--- DOCUMENT EXCERPT ---
= = = = = = =

Guilherme Bissoli Campos (born 9 January 1998) is a Brazilian professional footballer Atualmente joga no Athletico Paranaense

Club career

São Paulo
Bissoli joined the youth academy of São Paulo FC in 2009. He emerged as the top scorer of the 2015 Campeonato Paulista under-17 with 22 goals. In 2016, he won the under-20 Paulista, under-20 RS Cup, and under-20 Copa do Brasil.

In November 2017, Bissoli was called to the senior team along with three other youth team players for a league match against Coritiba as replacements for injured first team players. On 3 December 2017, he made his first team league debut, replacing Brenner in a 1–1 draw against Bahia. At the end of the 2017 season, he was promoted to the first team.

Athletico Paranaense
In June 2018, Bissoli agreed to a pre-contract with Athletico Paranaense, effective as of the following January. In February 2019, after his contract expired, he was assigned to Paraguayan proxy club Fernando de la Mora, only joining Athletico in January 2020 on loan until the end of the season.

= = = = = = =

--- Entries on where items appear ---
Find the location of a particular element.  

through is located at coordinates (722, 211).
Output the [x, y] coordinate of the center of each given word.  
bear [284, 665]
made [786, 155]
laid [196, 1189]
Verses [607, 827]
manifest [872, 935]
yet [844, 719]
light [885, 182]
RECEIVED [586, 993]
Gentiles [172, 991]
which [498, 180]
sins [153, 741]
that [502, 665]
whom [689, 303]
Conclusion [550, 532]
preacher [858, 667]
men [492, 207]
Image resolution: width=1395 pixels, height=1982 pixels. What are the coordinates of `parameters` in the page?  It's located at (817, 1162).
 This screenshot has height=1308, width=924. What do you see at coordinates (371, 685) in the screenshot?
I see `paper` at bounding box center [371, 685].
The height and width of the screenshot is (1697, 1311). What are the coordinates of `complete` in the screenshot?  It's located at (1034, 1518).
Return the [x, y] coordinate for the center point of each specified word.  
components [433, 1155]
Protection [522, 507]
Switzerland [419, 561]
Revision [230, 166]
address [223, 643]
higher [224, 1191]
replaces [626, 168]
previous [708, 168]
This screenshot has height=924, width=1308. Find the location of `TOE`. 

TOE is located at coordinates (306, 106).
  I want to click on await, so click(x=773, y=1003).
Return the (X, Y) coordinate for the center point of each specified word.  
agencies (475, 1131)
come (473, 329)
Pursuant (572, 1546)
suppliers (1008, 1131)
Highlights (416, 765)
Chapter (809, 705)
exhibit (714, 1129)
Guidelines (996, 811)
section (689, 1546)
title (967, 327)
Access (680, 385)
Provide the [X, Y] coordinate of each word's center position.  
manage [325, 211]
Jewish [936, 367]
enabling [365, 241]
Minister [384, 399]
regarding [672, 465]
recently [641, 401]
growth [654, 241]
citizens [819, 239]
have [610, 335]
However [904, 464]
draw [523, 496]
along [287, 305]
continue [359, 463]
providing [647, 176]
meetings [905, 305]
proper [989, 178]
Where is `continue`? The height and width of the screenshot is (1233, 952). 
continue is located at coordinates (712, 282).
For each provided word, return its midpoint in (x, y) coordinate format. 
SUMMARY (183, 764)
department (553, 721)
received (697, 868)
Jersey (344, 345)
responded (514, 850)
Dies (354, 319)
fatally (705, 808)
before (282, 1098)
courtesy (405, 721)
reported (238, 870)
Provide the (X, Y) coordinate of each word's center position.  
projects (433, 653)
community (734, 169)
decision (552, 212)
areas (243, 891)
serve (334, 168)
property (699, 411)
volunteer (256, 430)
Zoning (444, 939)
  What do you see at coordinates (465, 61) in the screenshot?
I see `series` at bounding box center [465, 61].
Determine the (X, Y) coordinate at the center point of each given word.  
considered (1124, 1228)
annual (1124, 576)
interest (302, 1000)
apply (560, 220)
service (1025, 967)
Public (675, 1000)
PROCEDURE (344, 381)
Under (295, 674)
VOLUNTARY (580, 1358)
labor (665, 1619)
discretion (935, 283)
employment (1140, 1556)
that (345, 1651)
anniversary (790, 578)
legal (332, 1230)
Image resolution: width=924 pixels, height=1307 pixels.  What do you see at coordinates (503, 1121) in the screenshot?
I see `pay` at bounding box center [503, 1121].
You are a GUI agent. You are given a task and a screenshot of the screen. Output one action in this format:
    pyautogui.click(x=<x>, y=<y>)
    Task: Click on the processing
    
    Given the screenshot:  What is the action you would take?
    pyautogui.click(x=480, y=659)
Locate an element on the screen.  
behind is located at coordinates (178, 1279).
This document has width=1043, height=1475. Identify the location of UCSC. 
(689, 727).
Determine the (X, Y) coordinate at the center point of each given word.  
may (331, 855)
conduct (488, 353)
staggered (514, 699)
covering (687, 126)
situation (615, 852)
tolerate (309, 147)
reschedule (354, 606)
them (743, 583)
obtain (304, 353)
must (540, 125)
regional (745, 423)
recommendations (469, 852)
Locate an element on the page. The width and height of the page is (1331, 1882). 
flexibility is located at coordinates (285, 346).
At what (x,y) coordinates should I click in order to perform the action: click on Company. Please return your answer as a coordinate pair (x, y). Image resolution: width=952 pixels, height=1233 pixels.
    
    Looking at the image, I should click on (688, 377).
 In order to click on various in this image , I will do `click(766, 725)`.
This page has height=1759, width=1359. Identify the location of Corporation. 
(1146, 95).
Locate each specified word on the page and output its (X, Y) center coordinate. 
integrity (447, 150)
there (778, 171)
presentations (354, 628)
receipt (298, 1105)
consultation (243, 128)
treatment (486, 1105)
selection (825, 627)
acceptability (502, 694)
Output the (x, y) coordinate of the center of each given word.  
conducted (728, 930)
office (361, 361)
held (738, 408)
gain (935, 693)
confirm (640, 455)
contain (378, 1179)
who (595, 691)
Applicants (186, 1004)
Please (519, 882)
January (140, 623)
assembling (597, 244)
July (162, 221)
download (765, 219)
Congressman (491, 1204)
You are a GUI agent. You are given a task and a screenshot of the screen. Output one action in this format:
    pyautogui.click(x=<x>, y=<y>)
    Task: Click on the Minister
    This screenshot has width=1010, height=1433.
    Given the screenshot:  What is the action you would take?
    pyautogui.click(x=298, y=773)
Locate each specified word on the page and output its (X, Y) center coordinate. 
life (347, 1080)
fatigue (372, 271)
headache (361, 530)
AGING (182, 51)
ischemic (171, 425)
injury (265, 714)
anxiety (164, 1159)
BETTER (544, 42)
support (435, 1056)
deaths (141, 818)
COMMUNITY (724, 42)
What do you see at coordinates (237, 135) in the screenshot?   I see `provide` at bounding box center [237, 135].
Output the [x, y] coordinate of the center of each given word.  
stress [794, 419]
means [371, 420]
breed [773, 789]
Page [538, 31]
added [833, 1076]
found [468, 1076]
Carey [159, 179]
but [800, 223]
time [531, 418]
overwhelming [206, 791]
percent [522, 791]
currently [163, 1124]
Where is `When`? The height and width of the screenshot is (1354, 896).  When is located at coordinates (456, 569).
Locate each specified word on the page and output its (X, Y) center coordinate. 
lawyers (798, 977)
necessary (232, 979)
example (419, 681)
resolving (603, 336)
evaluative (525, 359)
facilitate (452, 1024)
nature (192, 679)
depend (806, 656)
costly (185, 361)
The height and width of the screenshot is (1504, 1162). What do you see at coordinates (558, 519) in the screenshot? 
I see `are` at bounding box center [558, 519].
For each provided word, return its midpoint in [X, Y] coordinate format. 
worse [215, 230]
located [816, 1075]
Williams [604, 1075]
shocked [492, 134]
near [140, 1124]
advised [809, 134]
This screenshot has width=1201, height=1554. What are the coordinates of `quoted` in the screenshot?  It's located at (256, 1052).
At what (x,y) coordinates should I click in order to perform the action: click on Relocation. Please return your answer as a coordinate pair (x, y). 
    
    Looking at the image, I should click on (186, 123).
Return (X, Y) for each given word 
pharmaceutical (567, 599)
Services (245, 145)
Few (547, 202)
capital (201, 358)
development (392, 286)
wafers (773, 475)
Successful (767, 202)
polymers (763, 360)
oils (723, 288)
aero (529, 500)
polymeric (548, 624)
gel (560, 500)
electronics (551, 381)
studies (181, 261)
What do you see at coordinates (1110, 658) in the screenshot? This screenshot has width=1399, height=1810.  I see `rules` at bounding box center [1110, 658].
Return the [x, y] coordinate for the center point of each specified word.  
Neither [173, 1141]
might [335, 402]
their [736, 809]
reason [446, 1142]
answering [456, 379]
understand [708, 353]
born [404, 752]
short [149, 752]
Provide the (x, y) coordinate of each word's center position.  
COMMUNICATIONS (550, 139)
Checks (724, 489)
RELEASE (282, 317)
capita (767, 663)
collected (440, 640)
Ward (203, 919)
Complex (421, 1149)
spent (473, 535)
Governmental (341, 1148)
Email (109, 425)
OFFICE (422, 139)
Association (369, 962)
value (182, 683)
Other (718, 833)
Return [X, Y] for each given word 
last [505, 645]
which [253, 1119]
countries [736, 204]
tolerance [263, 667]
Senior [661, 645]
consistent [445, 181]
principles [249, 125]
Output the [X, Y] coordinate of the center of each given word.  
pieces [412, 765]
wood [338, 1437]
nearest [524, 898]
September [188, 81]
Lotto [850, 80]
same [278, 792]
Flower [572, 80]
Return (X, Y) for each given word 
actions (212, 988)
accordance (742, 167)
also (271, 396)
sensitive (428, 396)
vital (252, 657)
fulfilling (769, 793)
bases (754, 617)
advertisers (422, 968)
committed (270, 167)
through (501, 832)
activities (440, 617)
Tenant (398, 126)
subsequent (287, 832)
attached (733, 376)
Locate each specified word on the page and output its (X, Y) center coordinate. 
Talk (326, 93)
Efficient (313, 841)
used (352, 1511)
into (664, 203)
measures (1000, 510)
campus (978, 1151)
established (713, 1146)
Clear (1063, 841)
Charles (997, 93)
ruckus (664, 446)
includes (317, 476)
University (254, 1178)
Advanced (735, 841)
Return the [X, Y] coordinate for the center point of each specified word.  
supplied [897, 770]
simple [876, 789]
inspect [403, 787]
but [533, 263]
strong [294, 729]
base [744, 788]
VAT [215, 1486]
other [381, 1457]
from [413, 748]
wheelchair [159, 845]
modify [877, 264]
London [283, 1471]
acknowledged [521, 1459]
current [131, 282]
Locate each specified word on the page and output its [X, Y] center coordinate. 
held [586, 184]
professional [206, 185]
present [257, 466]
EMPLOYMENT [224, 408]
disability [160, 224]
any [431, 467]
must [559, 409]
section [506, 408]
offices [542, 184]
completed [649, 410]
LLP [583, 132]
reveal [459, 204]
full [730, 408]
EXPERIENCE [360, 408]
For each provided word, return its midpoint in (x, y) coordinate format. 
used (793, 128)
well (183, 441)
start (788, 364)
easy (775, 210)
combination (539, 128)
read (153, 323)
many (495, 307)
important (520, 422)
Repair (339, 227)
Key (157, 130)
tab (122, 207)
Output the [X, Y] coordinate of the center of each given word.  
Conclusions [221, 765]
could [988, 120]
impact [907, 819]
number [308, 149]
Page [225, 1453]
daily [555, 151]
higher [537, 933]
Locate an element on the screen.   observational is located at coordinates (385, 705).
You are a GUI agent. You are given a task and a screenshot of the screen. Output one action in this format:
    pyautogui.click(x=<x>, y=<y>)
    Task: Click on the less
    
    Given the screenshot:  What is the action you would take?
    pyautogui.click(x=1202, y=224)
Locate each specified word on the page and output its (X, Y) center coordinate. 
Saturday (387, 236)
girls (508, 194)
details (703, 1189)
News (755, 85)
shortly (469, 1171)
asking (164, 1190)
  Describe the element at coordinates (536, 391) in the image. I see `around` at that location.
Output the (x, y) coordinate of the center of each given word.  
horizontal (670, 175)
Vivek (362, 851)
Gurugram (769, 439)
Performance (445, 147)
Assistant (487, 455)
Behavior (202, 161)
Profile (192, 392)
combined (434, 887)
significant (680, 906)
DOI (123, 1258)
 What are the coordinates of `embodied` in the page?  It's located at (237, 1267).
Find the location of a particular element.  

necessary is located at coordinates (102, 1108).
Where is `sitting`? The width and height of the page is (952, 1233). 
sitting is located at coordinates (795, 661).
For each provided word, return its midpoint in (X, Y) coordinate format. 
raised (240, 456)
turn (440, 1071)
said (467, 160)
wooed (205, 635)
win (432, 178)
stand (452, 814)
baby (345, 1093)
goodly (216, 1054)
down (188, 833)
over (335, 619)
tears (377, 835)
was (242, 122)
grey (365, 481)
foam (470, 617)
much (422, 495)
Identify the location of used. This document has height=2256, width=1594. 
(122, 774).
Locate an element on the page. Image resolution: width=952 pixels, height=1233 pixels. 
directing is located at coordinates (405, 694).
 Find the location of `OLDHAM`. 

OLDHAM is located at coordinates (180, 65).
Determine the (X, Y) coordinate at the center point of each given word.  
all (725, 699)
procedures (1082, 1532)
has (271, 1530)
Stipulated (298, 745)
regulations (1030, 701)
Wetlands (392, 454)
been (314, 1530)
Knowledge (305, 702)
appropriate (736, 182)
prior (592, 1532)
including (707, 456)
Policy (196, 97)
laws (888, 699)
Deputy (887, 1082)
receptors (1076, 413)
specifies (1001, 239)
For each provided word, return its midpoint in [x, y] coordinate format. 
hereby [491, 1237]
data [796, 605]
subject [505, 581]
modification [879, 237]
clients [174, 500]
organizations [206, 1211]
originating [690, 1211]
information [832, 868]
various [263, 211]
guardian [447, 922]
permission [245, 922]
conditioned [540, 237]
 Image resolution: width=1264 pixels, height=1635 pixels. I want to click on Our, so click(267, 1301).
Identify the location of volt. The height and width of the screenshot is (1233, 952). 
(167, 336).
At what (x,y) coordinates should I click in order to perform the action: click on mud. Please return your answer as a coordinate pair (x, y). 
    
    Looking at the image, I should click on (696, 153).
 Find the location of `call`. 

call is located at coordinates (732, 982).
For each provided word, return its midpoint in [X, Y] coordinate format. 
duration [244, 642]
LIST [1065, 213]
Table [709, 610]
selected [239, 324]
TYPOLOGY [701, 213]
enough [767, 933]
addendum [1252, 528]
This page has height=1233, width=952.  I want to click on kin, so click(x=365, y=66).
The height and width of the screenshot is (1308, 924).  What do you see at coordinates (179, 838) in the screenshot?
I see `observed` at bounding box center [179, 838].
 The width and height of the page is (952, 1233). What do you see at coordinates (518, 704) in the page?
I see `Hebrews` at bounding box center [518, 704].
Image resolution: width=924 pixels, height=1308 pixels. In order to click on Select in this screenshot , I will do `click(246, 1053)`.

= = = = = = =

--- EXERCISES TO COMPLETE ---
a) In the records, format the lines as a JSON list of strings, one string per line and blank lines omitted. Start with the line containing "click on Relocation." and continue through the line containing "might [335, 402]".
b) Resume the article on footballer Guilherme Bissoli from the point where it stops.

--- RESPONSES FOR EACH TASK ---
a)
[
  "At what (x,y) coordinates should I click in order to perform the action: click on Relocation. Please return your answer as a coordinate pair (x, y). ",
  "    Looking at the image, I should click on (186, 123).",
  "Return (X, Y) for each given word ",
  "pharmaceutical (567, 599)",
  "Services (245, 145)",
  "Few (547, 202)",
  "capital (201, 358)",
  "development (392, 286)",
  "wafers (773, 475)",
  "Successful (767, 202)",
  "polymers (763, 360)",
  "oils (723, 288)",
  "aero (529, 500)",
  "polymeric (548, 624)",
  "gel (560, 500)",
  "electronics (551, 381)",
  "studies (181, 261)",
  "What do you see at coordinates (1110, 658) in the screenshot? This screenshot has width=1399, height=1810.  I see `rules` at bounding box center [1110, 658].",
  "Return the [x, y] coordinate for the center point of each specified word.  ",
  "Neither [173, 1141]",
  "might [335, 402]"
]

b)
Transfer controversy
In January 2020, São Paulo's Football Executive manager Alexandre Pássaro stated that the club would seek to initiate an investigation on Bissoli's signing for Athletico, saying that "If we offer a certain contract and another club offers the same or even a bigger one, São Paulo can cover the offer, and the player is obliged to stay. A year ago, we had this exact episode with Athletico-PR, who made an offer for Bissoli. We matched, they increased, we matched again, and he stayed here." Bissoli, however, refused to stay at São Paulo, and left the club when his contract expired in February 2019.

Personal life
Bissoli's father Celinho also played youth football for São Paulo (never reaching higher than the under-20 level).

Career statistics
.

Honours
Athletico Paranaense
Campeonato Paranaense: 2020
Copa Sudamericana: 2021

References

External links

1998 births
Living people
Footballers from São Paulo (state)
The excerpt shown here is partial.